In SIW I can I see all network info (screen), even when it should be blocked.
I booted to safe mode (to be without network) and I get only 127.0.0.1 info.
I just tried Jetico 2 and it asked me to block SIW, I did and it did not leak info.
A friend has Jetico 1, with SIW blocked, he gets only 127.0.0.1 info too (screen).
Just for the record, when I was using Outpost Pro 3.5, SIW was leaking there too.
When I allow asking, SIW asks only for DNS, which I deny, but it still gets the info.
I did not pay atention to it, but today I have noticed others PCs there too (screen).
Maybe they can see me as well, even with NetBIOS, DCOM and other stuff disabled?
Any idea, how to fix it, to block SIW completelly, so it would not be able to get info?
It’s difficult to say what port(s) protocol(s) and ip(s) have to be blocked, because I am not familiar with SIW. However, i see al your “Block” rules are at the bottom of your Network rules hierarchy. It may be necessary to move the one or more higher up in order to block SIW. Just my theory.

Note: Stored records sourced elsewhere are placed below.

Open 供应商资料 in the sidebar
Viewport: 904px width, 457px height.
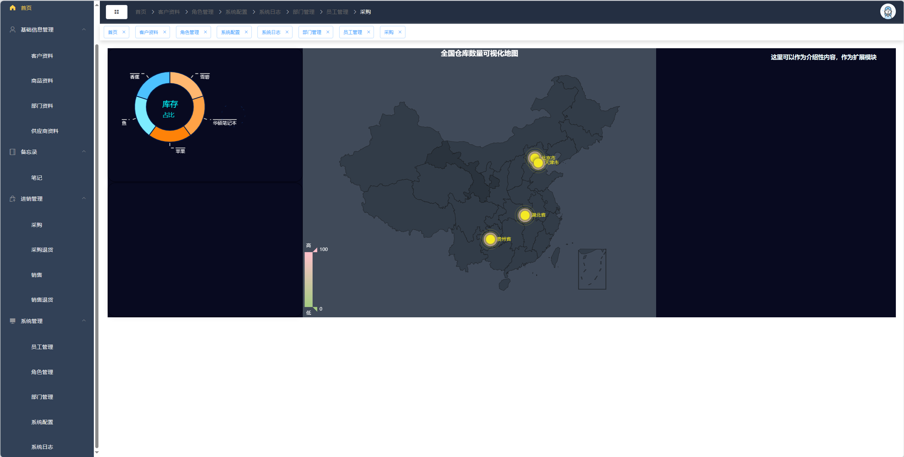(x=45, y=131)
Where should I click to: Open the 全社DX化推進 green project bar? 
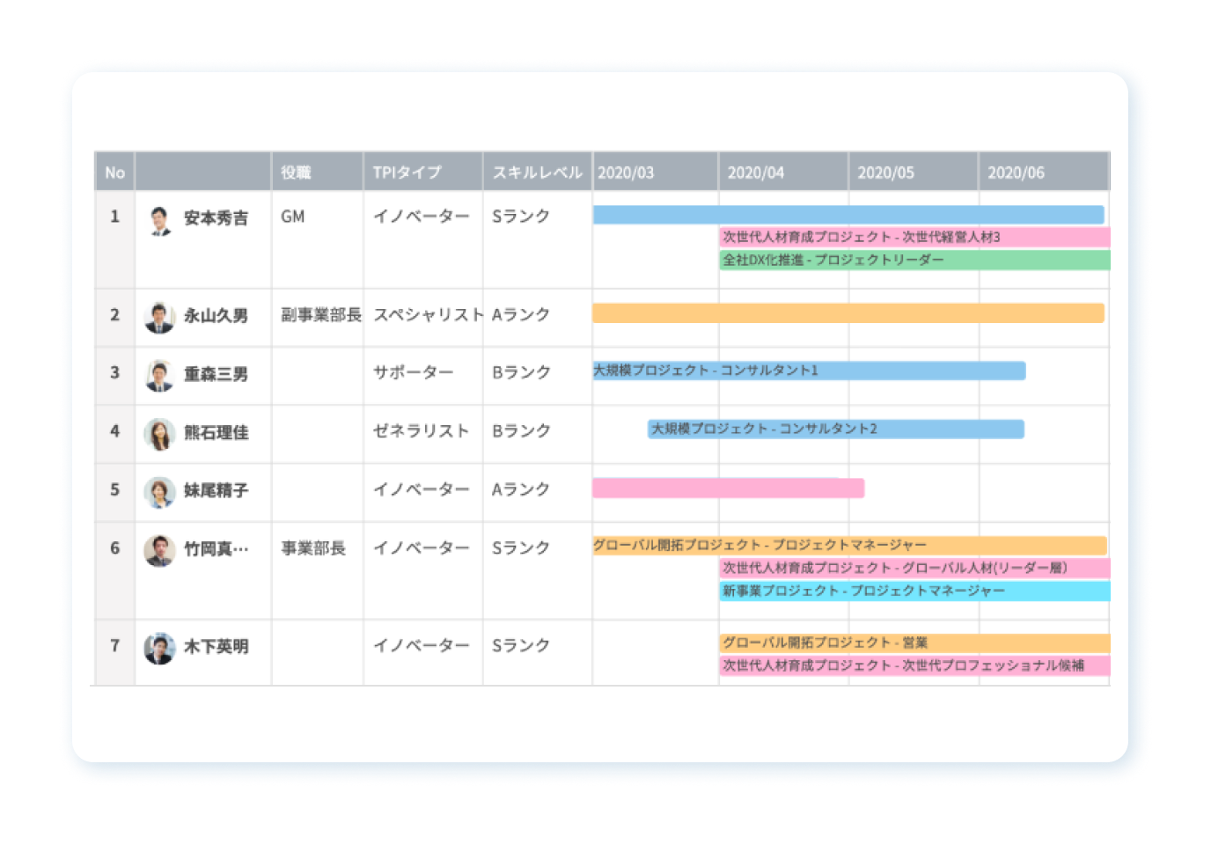tap(914, 261)
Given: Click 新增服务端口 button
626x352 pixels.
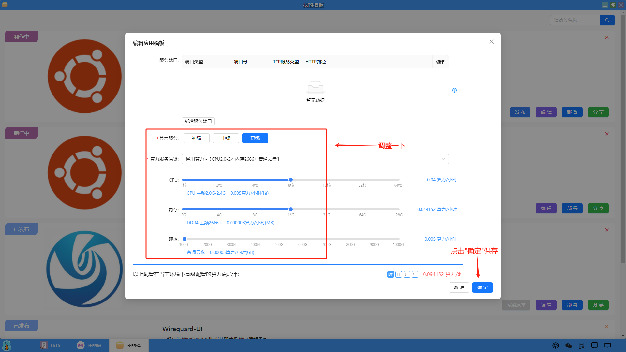Looking at the screenshot, I should pos(198,121).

I do believe that with CPF, the network rules work from top to bottom - it starts at the top, and will stop once it reaches a block rule; thus, your blocks are at the bottom. But this is not application-specific.

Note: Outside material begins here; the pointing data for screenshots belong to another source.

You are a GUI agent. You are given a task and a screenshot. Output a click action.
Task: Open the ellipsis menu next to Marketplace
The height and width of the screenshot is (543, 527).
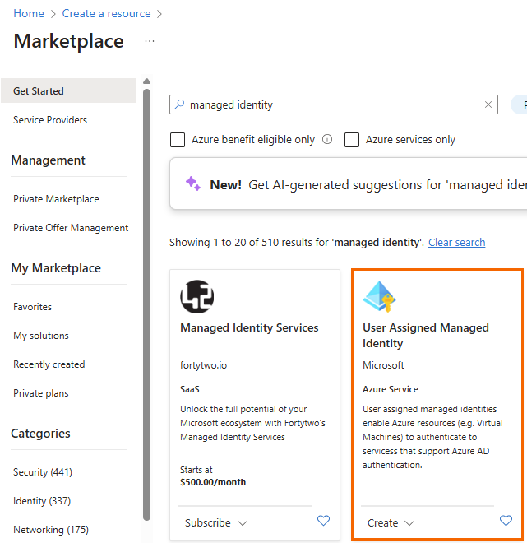tap(149, 41)
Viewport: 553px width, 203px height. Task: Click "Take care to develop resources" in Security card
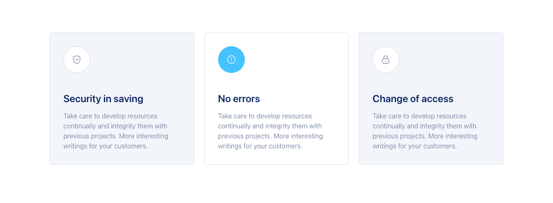pos(110,116)
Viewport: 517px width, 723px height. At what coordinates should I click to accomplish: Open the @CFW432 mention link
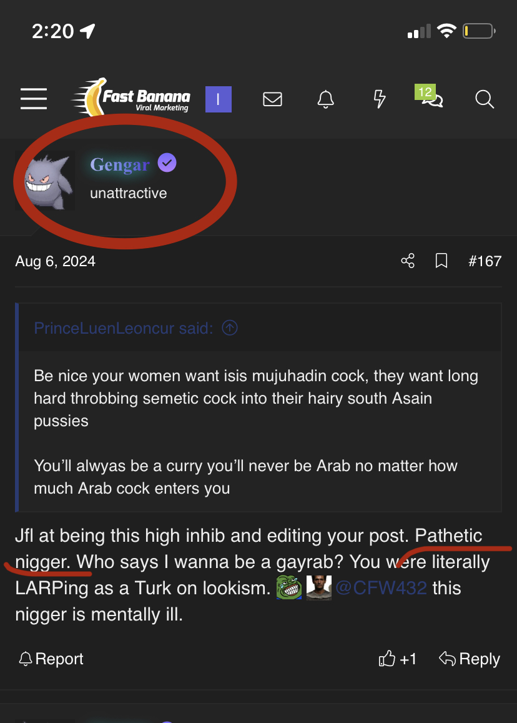381,588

Have you set an application rule to block the specific SIW behavior? I’ve attached a screenshot for example. You can create a rule for each “parent” and each protocol that SIW uses, per the CPF logs.
I use SIW from time to time, and have a block in place. I don’t see the kind of results you’re seeing. All it is collecting from mine is information stored on my computer; it’s not searching my network.
Please be informed that application does not connect to the network. It queries locally
stored data such a DNS servers, DHCP etc. It does not need any network connection to obtain these details. It sometimes performs DNS queries in this case CPF asks.
Hmm, I looked on this problem via RegMon, it looks that SIW asks lsass.exe for permissions to view TCP/IP keys, so I guess, that Jetico 2 denies SIW to access regedit file based on the security policies, because as far as I know, Jetico 2 does include registry monitoring. Well, I will see, how CPF 3.0 will handle SIW with the sandbox in the future and for now I will look for some registry monitoring software to see if I will be able to block SIW from reading registry.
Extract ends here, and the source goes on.